* _Passage given_
|---|
Or should it be “required” only when in the test environment? In which case which approach would you recommend to require this?
Cheers
Hi Paul,
It feels like to me, this is a combination between the builder and the factory pattern, something that I’ve been favouring more so on my projects. It looks a lot more elegant in Ruby of course!
Cheers.
Hey Pat,
We actually started with something that was more like builder, but the complexity was getting in the way, so we simplified to the solution above.
Thanks for this, it is a good way to handle default values. I found one problem, in that if you have a class called (say) ‘Name’ you can get a conflict in your name spaces and some weird errors come up when you inadvertently overwrite various methods in ActiveRecord::Base because of the class_eval include at the bottom of the factory.rb file.
|---|
* _Data rows_

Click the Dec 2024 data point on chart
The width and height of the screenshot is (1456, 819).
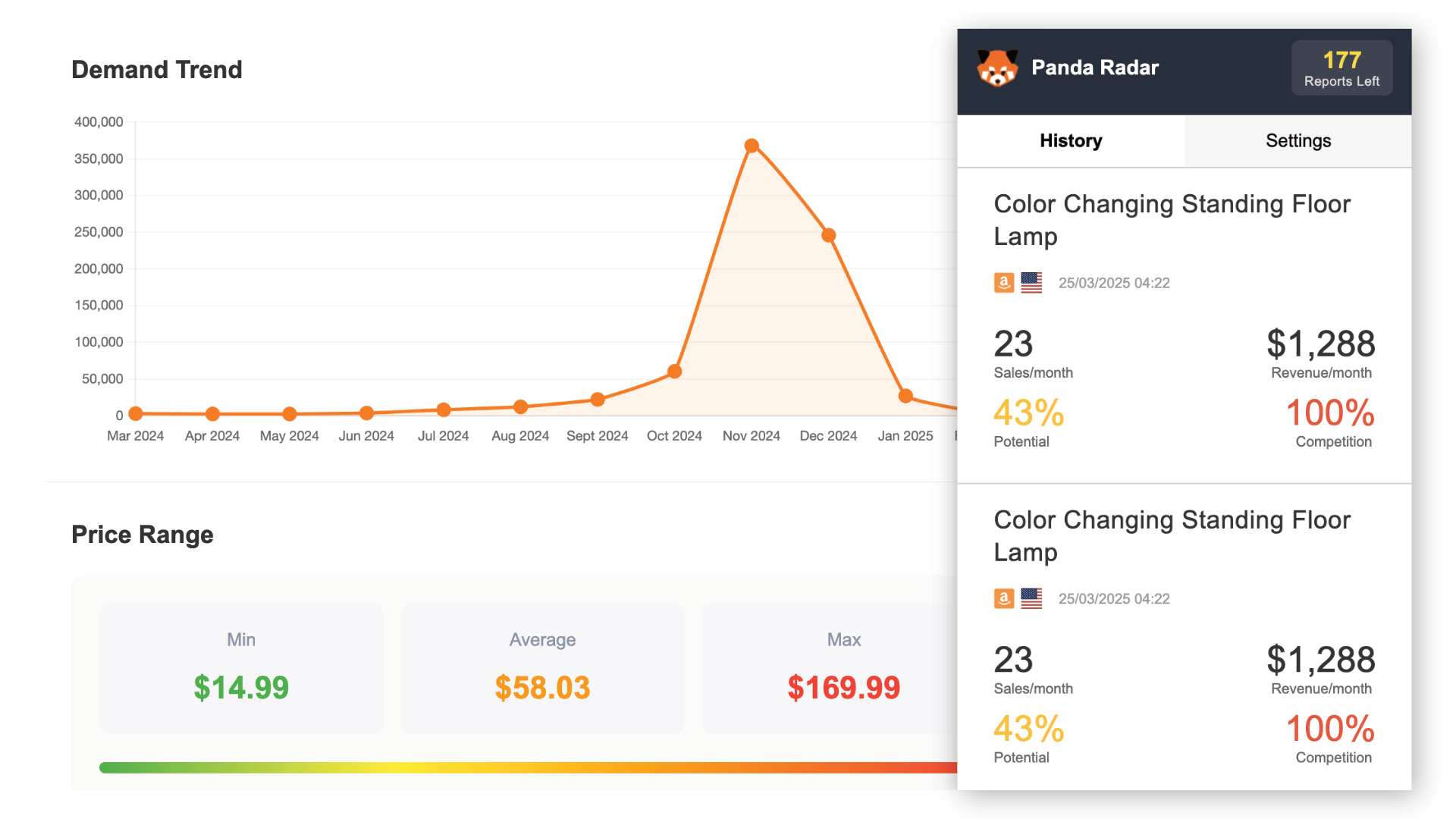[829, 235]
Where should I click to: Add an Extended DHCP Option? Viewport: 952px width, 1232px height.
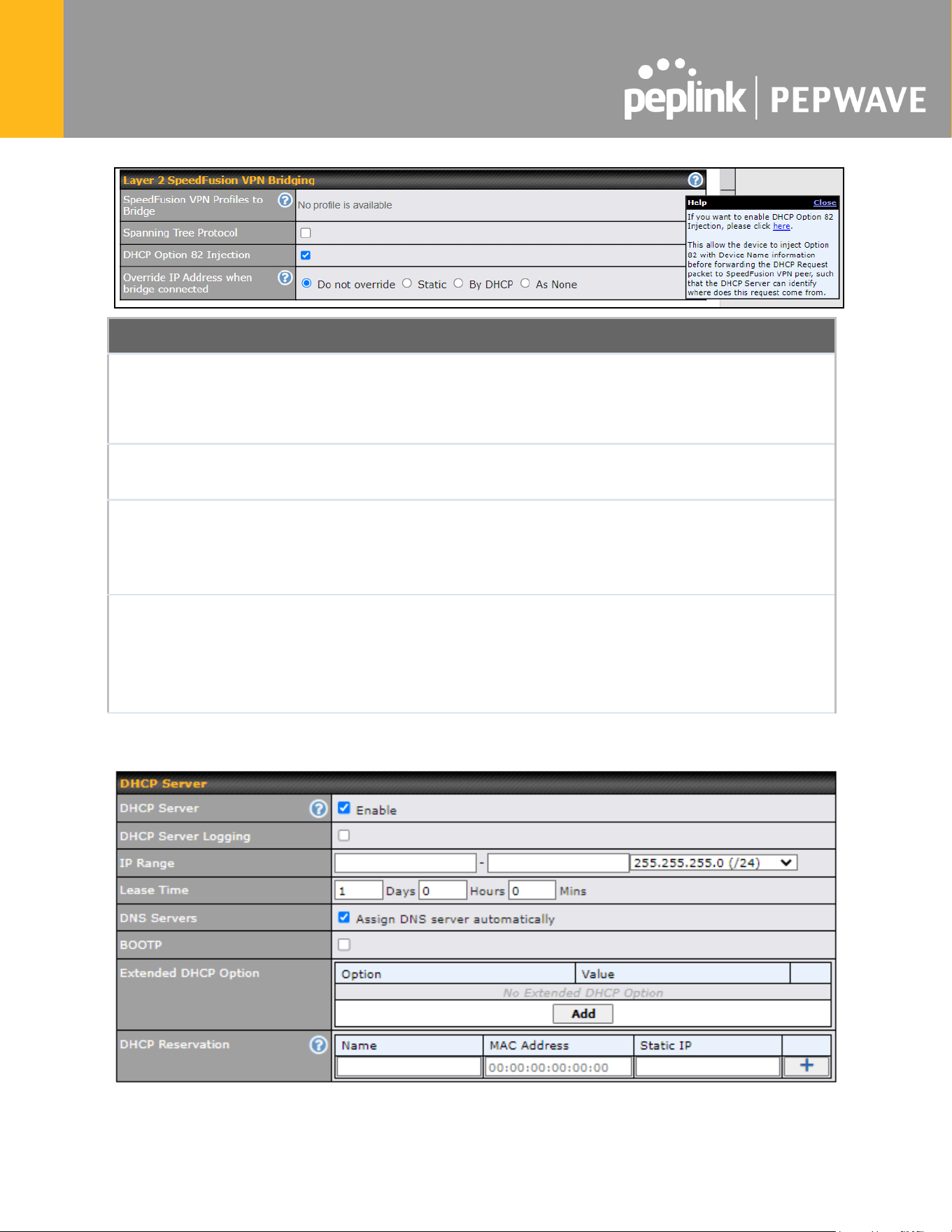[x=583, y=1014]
|---|
* _Requests_
A: Reproduce word for word the comment thread about factories in Ruby, from "Or should it" up to and including "Ruby of course!".
B: In the comment thread about factories in Ruby, which lines consist only of a greeting or a sign-off? List each one as it appears.
C: Write the next part of the comment thread about factories in Ruby, starting after its final sentence.

* _Response list_
A:
Or should it be “required” only when in the test environment? In which case which approach would you recommend to require this?
Cheers
Hi Paul,
It feels like to me, this is a combination between the builder and the factory pattern, something that I’ve been favouring more so on my projects. It looks a lot more elegant in Ruby of course!

B:
Cheers
Hi Paul,
Cheers.
Hey Pat,

C:
Fixing it was simple, just prefix the def paperboy, customer etc methods with some arbitrary thing like’_factory_’ and then change the build method like this:
unless self.respond_to?(“_factory_#{self.name.underscore}”)
and
new(self.send(“_factory_#{self.name.underscore}”).merge(params))
Don’t know how all that will come out in Textile, but we’ll see
This way you don’t get any class method clashes.
Mikel
Hi Greg, we put this file into the test (or spec) folder and then require it from test_helper (or spec_helper). This makes it available for tests and nothing else.